Sul ritorno della Dimora
Da Ellisse
Bene, il blog di Francesco Marotta, uno dei luoghi più significativi
della poesia in rete e non, ha riacquistato la sua piena visibilità,
dopo essere stato oscurato da Wordpress per qualche giorno. Ne sono
particolarmente felice.
Non vorrei farla lunga, ma mi andava di buttar giù qualche
considerazione in margine alla vicenda dell'oscuramento de "La Dimora
del tempo sospeso". Ne ignoro le ragioni, certo, ma la cosa è di per sé
irrilevante, stante il fatto che l'azione di Wordpress è stata tanto
stupida (in quanto probabilmente "meccanica", o legata a qualche astrusa
regola di policy) quanto sproporzionata e del tutto
ingiustificata. Quindi le ragioni non sussistono, a prescindere.
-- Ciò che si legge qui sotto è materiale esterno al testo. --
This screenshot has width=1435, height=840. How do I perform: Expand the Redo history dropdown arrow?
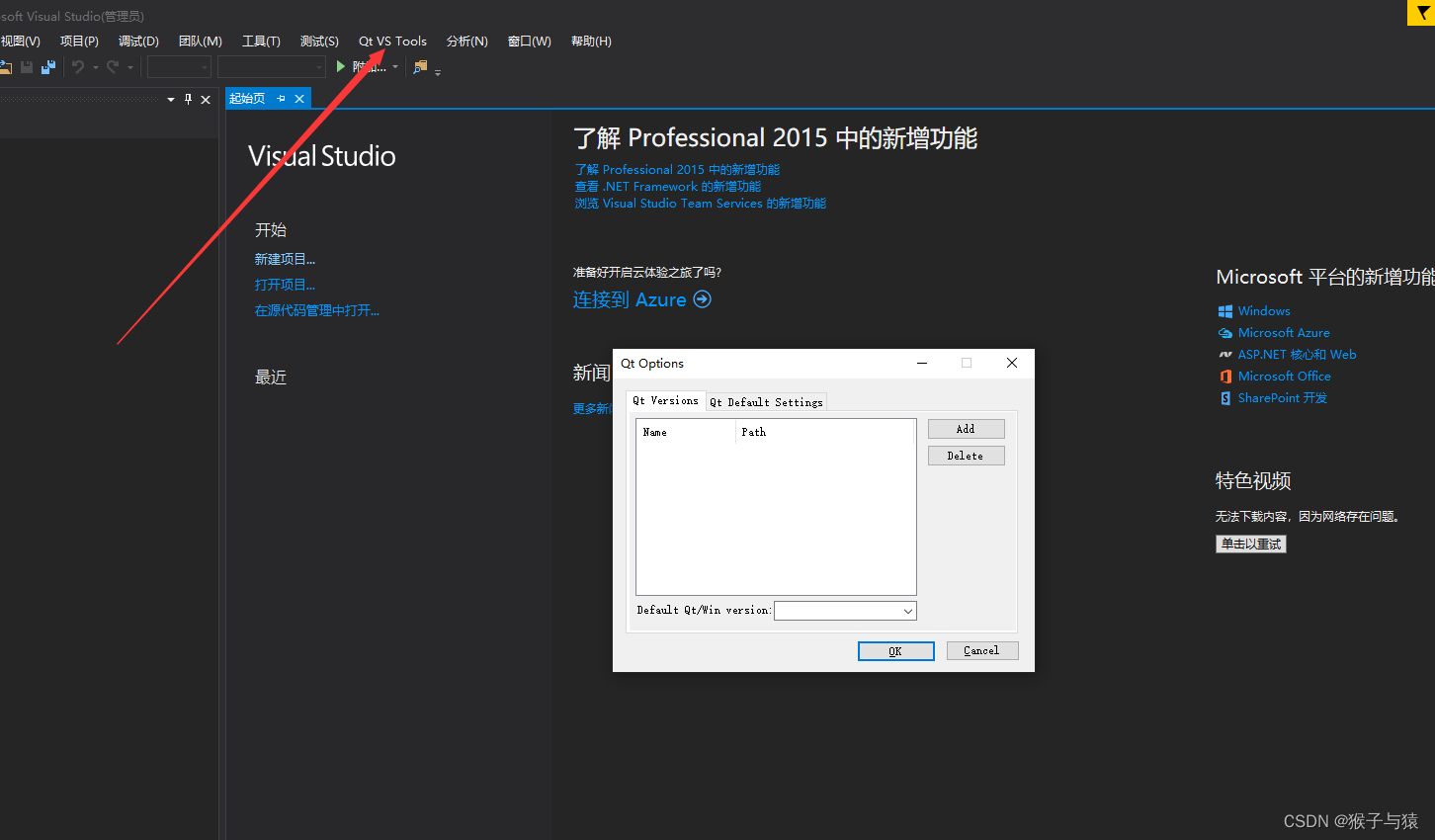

Comunque l'effetto immediato è stato che parecchi di noi (Francesco dice
centinaia, e mi piacerebbe davvero conoscere i numeri) hanno messo in
moto su Facebook un tam tam, avviato se non sbaglio da Viola Amarelli, e
hanno bombardato Wordpress di email di protesta. Questa in breve la
storia. Credo che sia la prima volta che capita, almeno in questa
nicchia digitale.
Dunque una comunità poetica e sociale esiste? Direi di sì, almeno in
una accezione più vasta, non quella di addettucci ai lavori, ma quella
di gente che legge, scrive, commenta, a vari livelli e con vari esiti,
la poesia. Gente che si incazza se gli chiudono uno dei siti poetici
preferiti. Quindi un numero indefinito di persone interconnesse e
intrecciate, come se tutti i giorni, in tutte le librerie d'Italia e per
parecchie ore al giorno, parecchi lettori, scrittori, critici e
semplici curiosi si incontrassero, scambiandosi una massa di
informazioni di sicuro non quantificabile ma certo cospicua. Forse un
mare magnum, certo, spurio e multiforme, e tutto sommato niente di
eccezionale, se si guarda la situazione internazionale. E non mi sto
nemmeno a chiedere che percezione hanno di tutta questa faccenda le
majors editoriali, i canali tradizionali, le università. Una storia di
mondi paralleli, ma così è.
I social network, se li spurghi da tutte le fanfaluche che vi
proliferano, si confermano uno straordinario strumento (come tutti gli
strumenti quindi vanno usati "bene", non solo per le foto del gatto o i
pensierini del mattino), a maggior ragione in questa occasione in cui
Facebook ha di fatto operato una bella sinergia a favore di uno
strumento oggettivamente più anziano ma infinitamente più ricco e
"letterario" come il blog. E' per questo forse che bisognerebbe
rimeditare questa bella esperienza, o almeno dovrebbe farlo chi ritiene
la poesia una forma di "resistenza" artistica. Senza ovviamente deliri
di potenza.
In questa realtà che possiamo chiamare digitale sembrano attivarsi
dinamiche appunto "sociali" impensabili altrove, ad esempio
nell'editoria tradizionale o nei rapporti accademici. Voglio dire,
questa mobilitazione spontanea non sarebbe stata forse possibile da un
punto di vista, per così dire, puramente ideale, solo legato all'idea,
magari romantica, della poesia come bene assoluto. Ma certamente essa è
stata invece sostenuta dal punto di vista affettivo. Insomma,
all'interno di queste realtà, il termine "amicizia" ne è uscito per una
volta molto meno impoverito. Un fatto di una certa importanza. Evviva. (g.c.)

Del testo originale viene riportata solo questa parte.